▶ **Excerpted text**:
U.S. congressional leaders announced a deal on a top-line spending level for the current fiscal year, lessening the chances of a partial government shutdown on Jan. 20.
Senate Majority Leader Chuck Schumer, a Democrat, and House Speaker Mike Johnson, a Republican, negotiated the deal, clearing the way for the appropriations committees in both chambers to negotiate detailed spending bills now that they have an overall limit for the amount those bills can spend.
The deal sets the cap for the 12 annual spending bills at $1.59 trillion and Republicans have agreed a set of budget moves that Democrats demanded to spare immediate cuts to domestic agency budgets. These moves, which conservatives have decried as “gimmicks,” could lead some Republicans to refuse support.
Yet the deal lacks an agreement to block all conservative policy riders, so the chance of a fight over demands such as defunding investigations into former President Donald Trump could still cause an impasse later.
Johnson presented the deal to his colleagues in a letter Sunday.

▶ **Your assignment**:
List every person named in the article about the congressional spending deal. The rows are not needed for this work.

▶ **Given information**:
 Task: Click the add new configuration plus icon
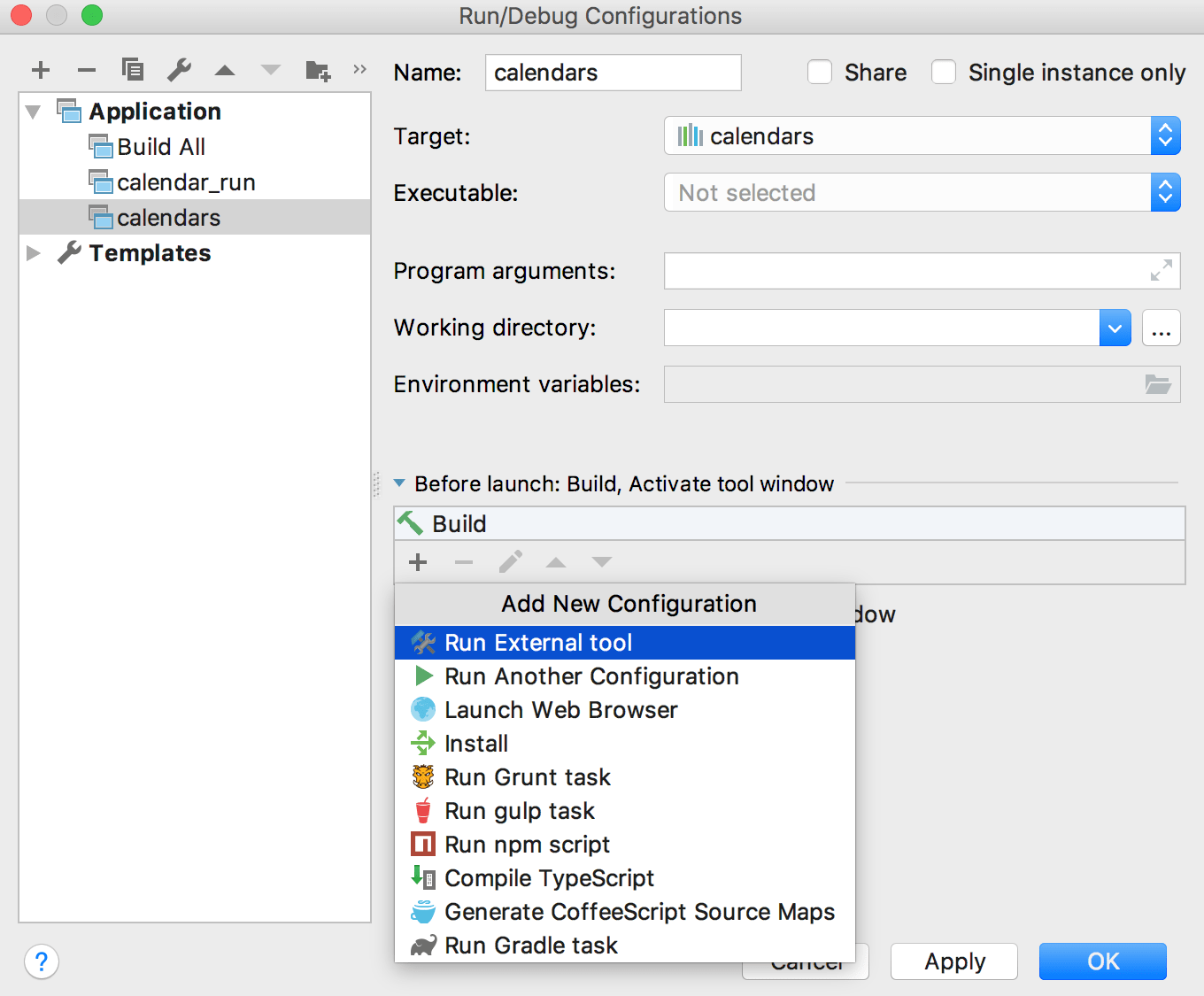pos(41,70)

==

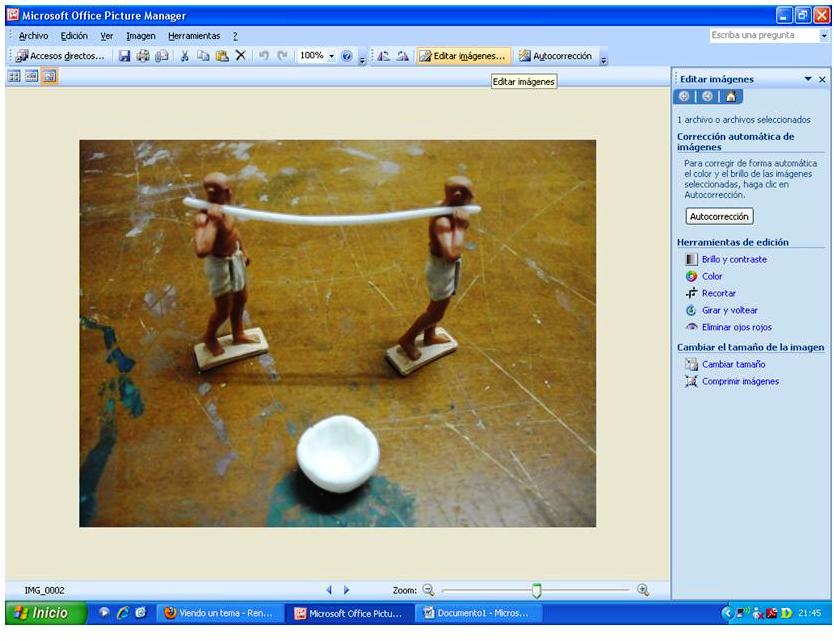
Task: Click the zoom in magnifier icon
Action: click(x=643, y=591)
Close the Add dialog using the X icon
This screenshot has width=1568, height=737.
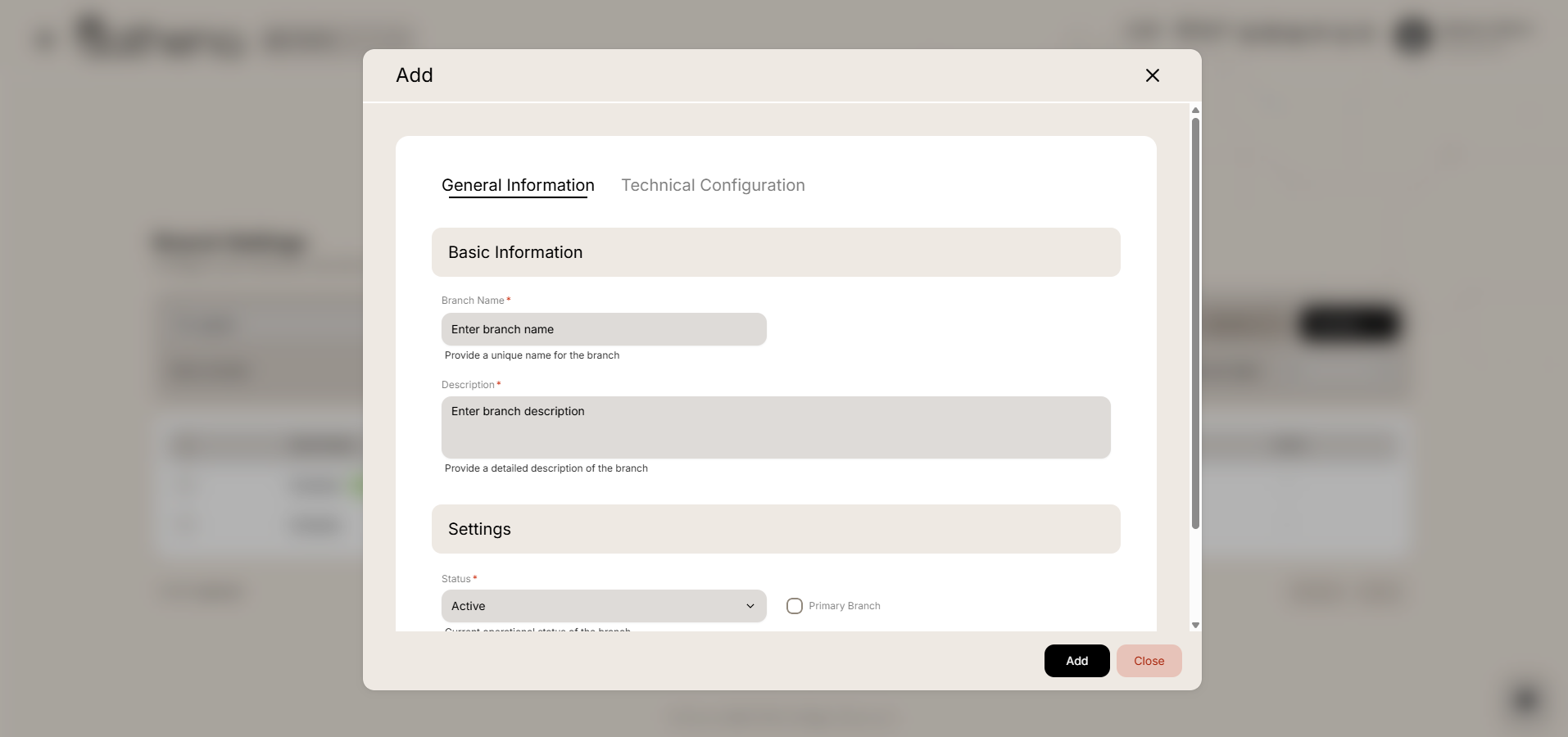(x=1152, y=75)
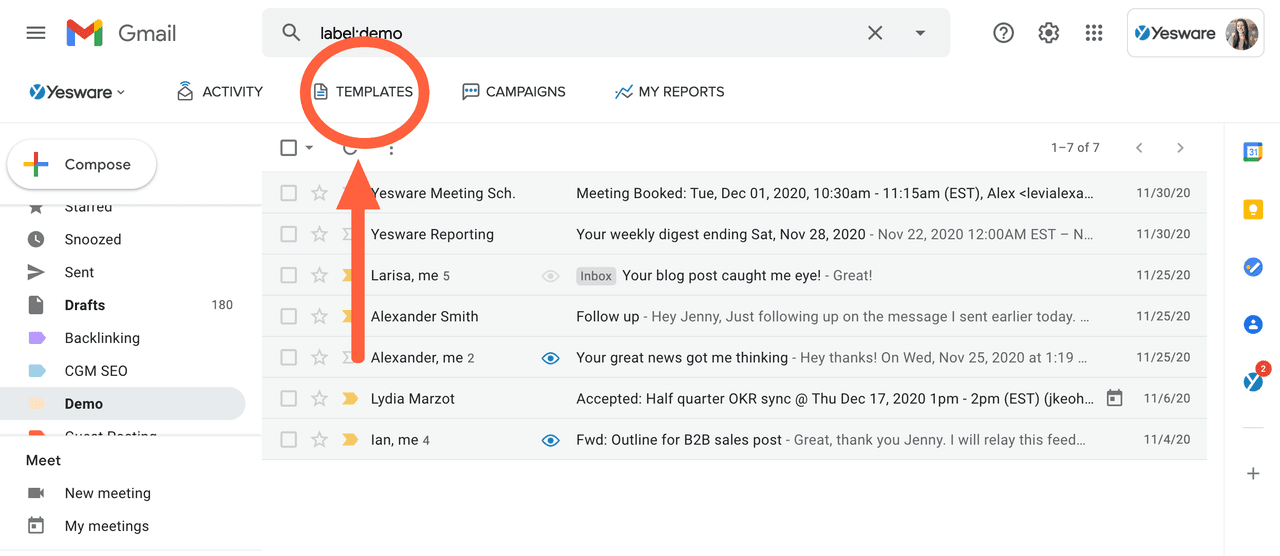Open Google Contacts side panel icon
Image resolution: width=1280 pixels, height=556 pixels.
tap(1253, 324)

▶ **Your response**:
Chuck Schumer, Mike Johnson, Donald Trump